Pension Fund Accounting Under Scrutiny

December 1, 2002

By Deepa Babington

NEW YORK (Reuters) - Accounting rulemakers plan to consider changing how companies must account for pension income and expenses, as pension assets pummeled by tumbling stock markets burn a hole in corporate pocketbooks.

The Financial Accounting Standards Board, which sets accounting rules in the United States, will discuss whether to improve pension accounting rules in upcoming meetings with its advisory arm, chairman Robert Herz said in an interview.

In recent weeks, pension liabilities have moved up on corporate America's list of woes as the U.S. stock market, which has been on a downward trend for the third straight year, leaves pension plans underfunded and pension costs start biting into earnings.

Overly optimistic assumptions about the returns companies expect to earn from their pension assets, which in turn can soften the blow to earnings, have also begun to draw scrutiny.

The accounting board, in particular, is reaching out to financial statement users such as analysts and fund managers to help decide whether it should add a project on pension accounting to its agenda, which is already crammed with other "hot button" issues, including stock options and bringing U.S. rules in line with international standards.

The Financial Accounting Standards Advisory Council, or FASAC, which acts as a sounding board for FASB on whether to proceed on major accounting issues, will mull pension accounting at its meeting next week, Herz said.

A new advisory council that FASB is forming will also discuss the issue later, he said. That new advisory group will be made up of Wall Street analysts, hedge fund managers and others who spend time reading corporate books.

For his part, Herz makes no bones about how current pension accounting rules in the United States leave much to be desired.

"It is complex, it's somewhat opaque," Herz said, adding that he had received mixed opinions on whether to modify current rules. "I'm not too fond of pension accounting."

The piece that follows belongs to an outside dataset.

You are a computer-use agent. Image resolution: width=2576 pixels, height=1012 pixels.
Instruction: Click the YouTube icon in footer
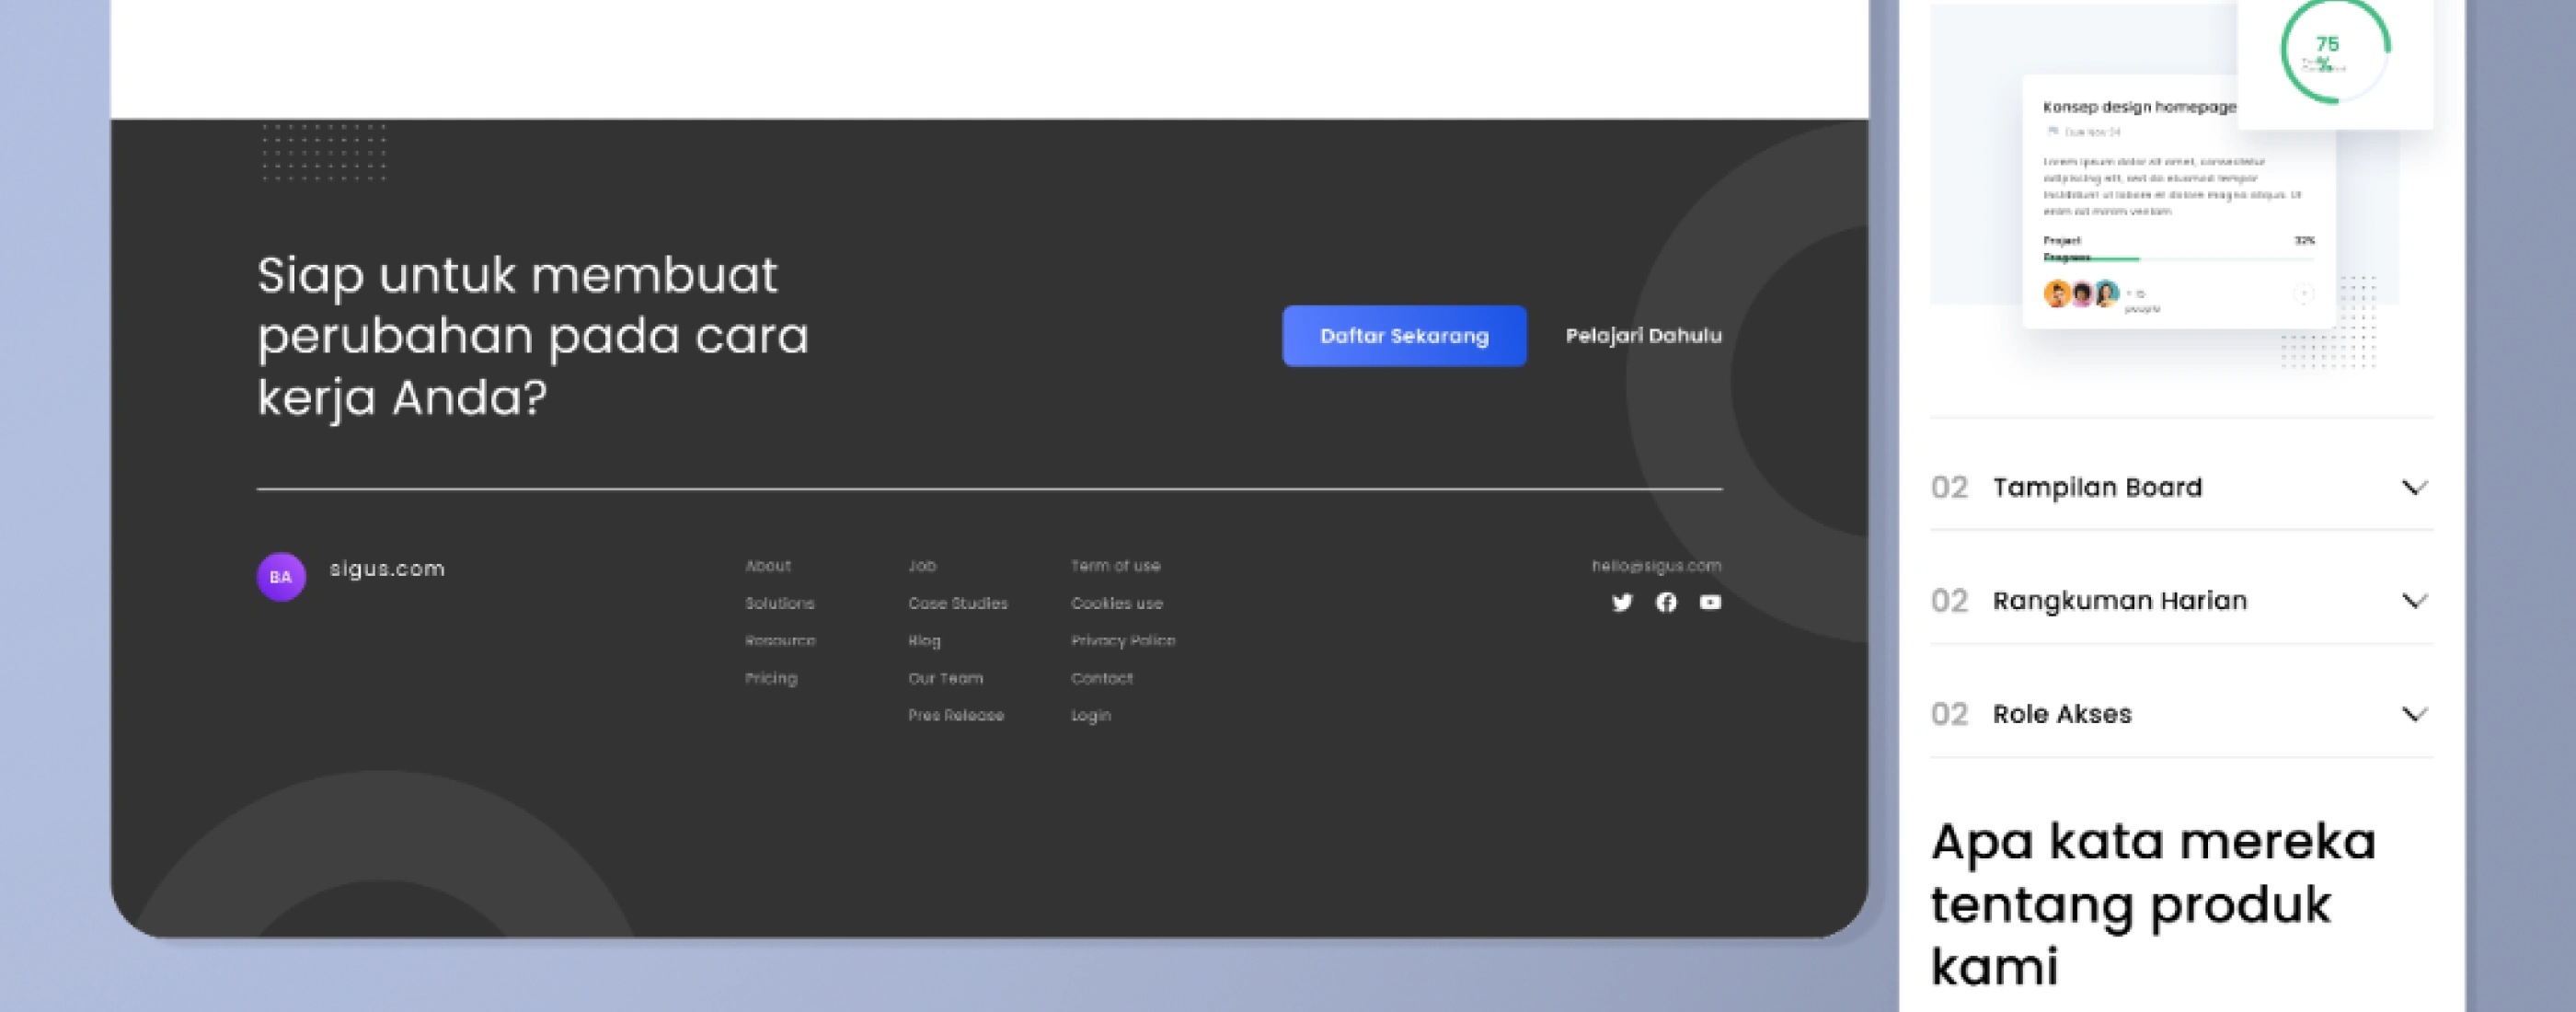(1710, 602)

The key issue that FASB will have to determine is whether to let companies calculate pension costs with a "smoothing approach" where companies spread pension costs over several years, Herz said. That's because current pension accounting uses a long-term rate of return from the assets rather than relying on actual returns and allows companies to amortize gains and losses on investments.

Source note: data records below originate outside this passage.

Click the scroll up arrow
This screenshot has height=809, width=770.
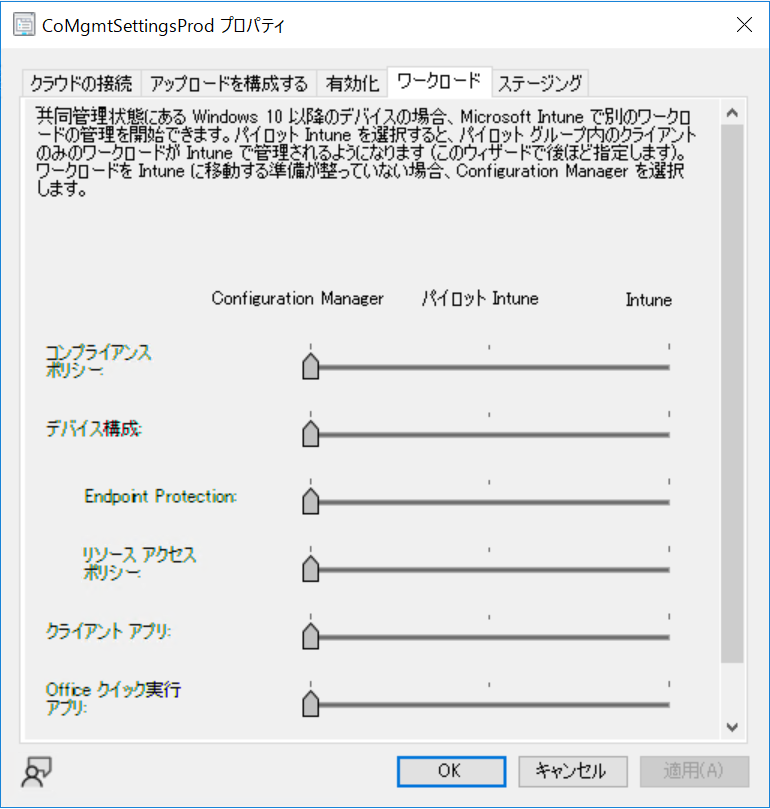point(732,112)
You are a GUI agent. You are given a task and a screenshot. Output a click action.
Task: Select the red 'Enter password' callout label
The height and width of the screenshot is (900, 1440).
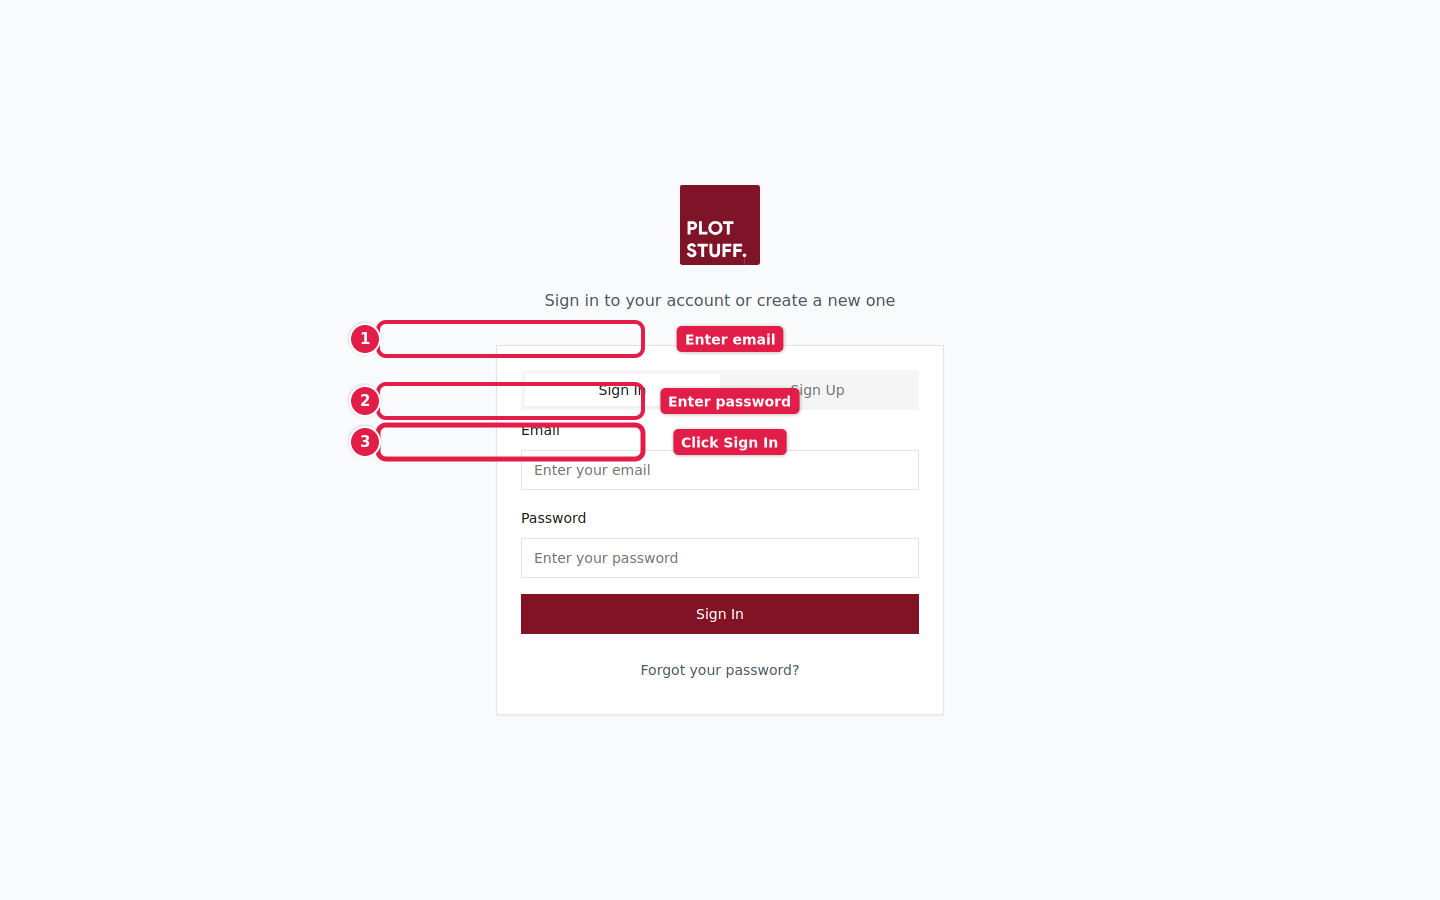[729, 402]
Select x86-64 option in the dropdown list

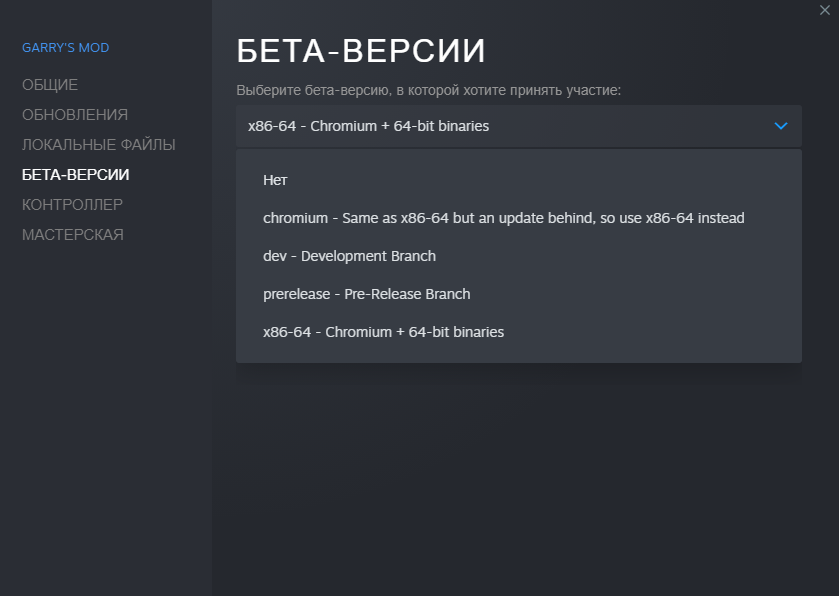(384, 332)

To be sure, any new rules on pension accounting -- if the accounting board decides to head down that path -- will not be produced anytime soon. The board will not add such a project to its agenda at least until next year, Herz said.

PENSION CRISIS LOOMS LARGE

In recent weeks, several companies, including heavy hitters such as International Business Machines Corp. (NYSE:IBM - news) and General Motors Corp. (NYSE:GM - news) have already said that their pension plans are underfunded.

Earlier this month, Ford Motor Co. (NYSE:F - news) said it expected its U.S. pension plan would be underfunded by about $6.2 billion at the end of the year, since returns on its pension assets fell 11.5 percent through Oct. 31.

At the end of this year, 98 percent of traditional pension funds, which are also known as defined benefit plans, at the 346 Standard & Poor's 500 companies that have such plans are expected to be underfunded, Merrill Lynch estimates.

Many analysts and investors are also concerned about the subjective assumptions on interest rates and expected return that companies use in calculating their pension costs.

For example, companies on average assumed their pension assets would generate returns of 9.15 percent last year -- even though stock market declines have shown no sign of abating, a recent study by consultants Watson Wyatt & Co. showed.